# [EXERCISE DETAILS]
Show all lines from the data that include the word "Output".

# [RECORDS SUPPLIED]
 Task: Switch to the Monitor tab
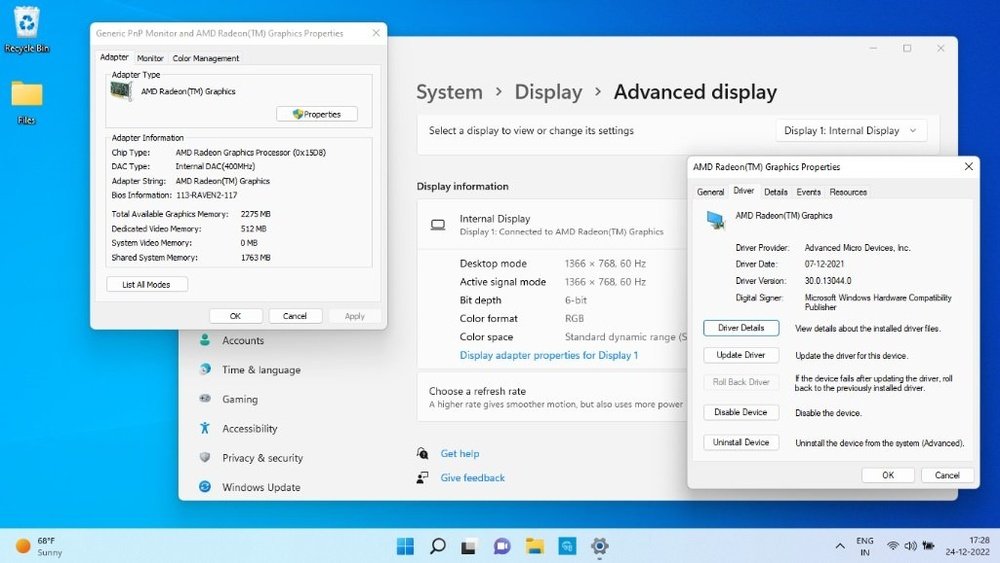coord(150,58)
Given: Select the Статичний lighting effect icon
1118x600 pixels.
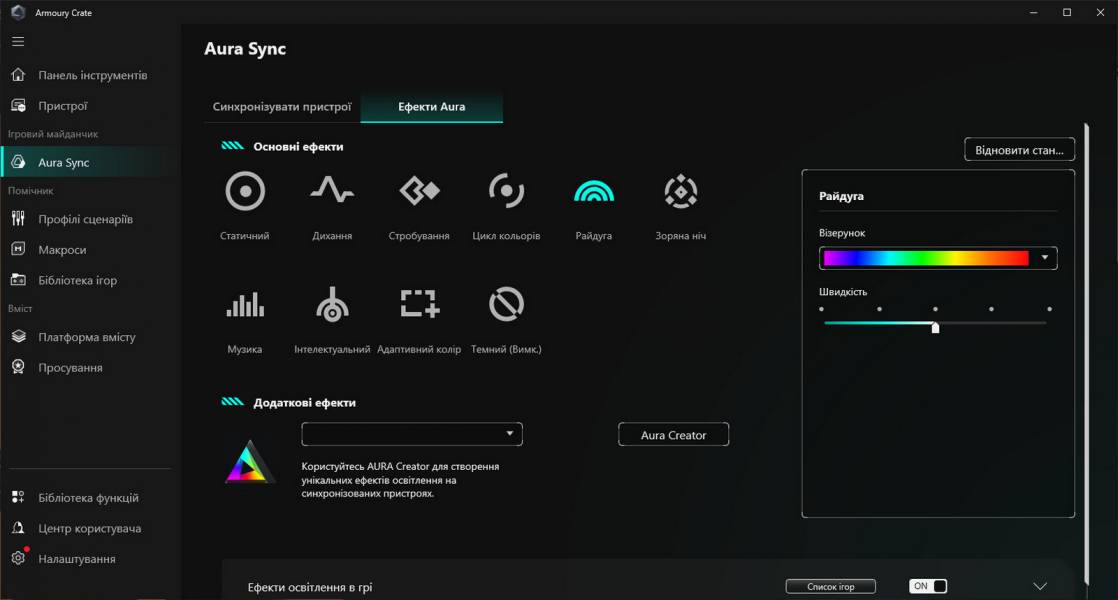Looking at the screenshot, I should click(245, 191).
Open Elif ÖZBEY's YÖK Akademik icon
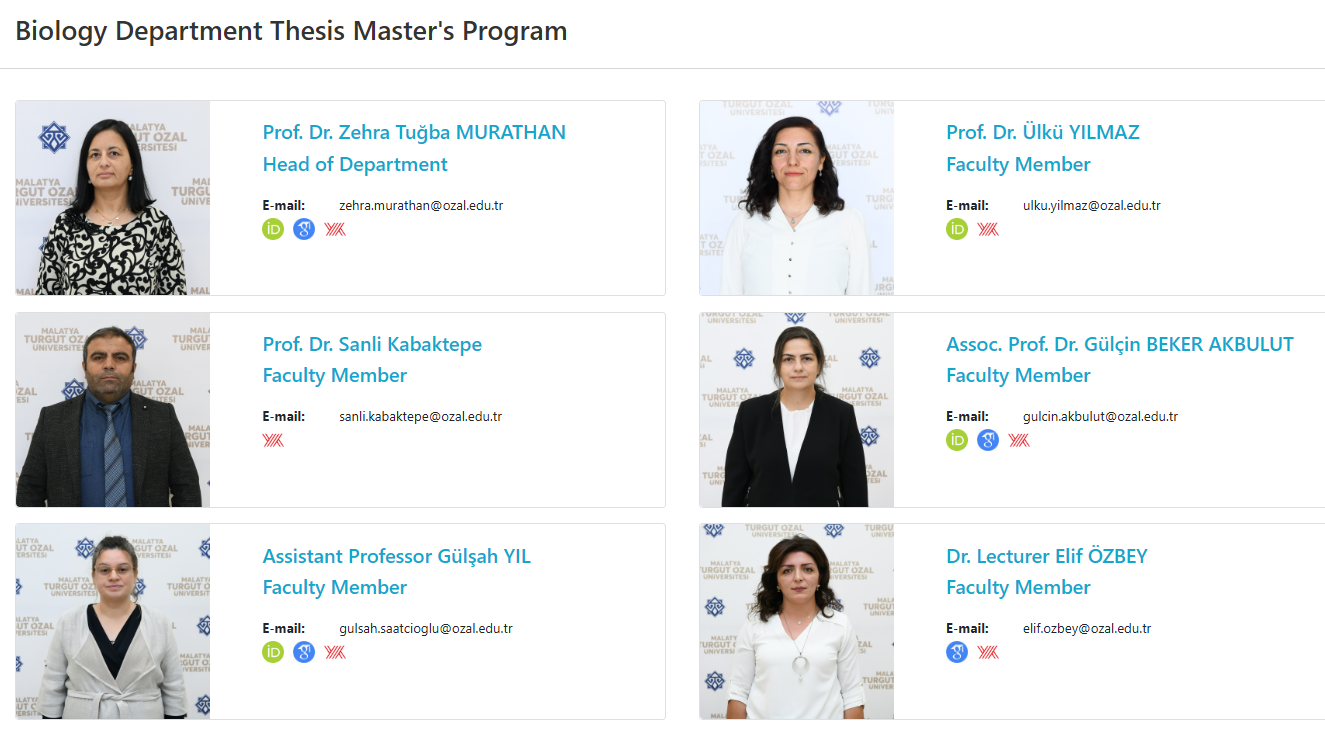Image resolution: width=1325 pixels, height=734 pixels. click(988, 652)
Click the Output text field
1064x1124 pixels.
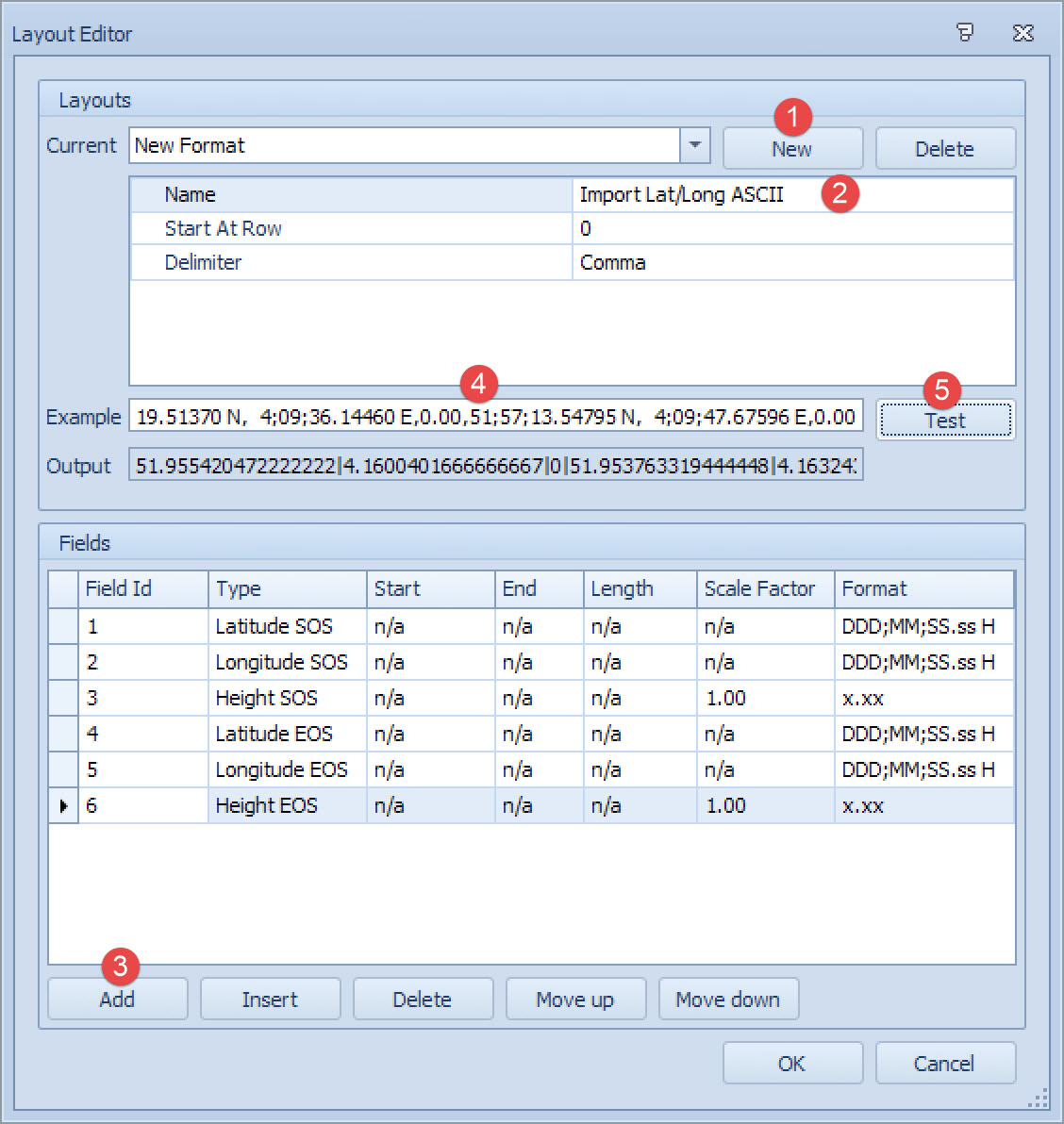point(495,466)
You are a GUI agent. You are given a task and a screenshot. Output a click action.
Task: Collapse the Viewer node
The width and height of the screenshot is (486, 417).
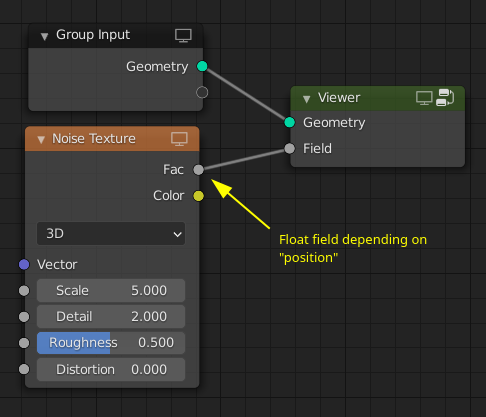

# [ANSWER BOX]
Click the Output text field
You are a GUI agent. You are given a task and a screenshot. Output a click action.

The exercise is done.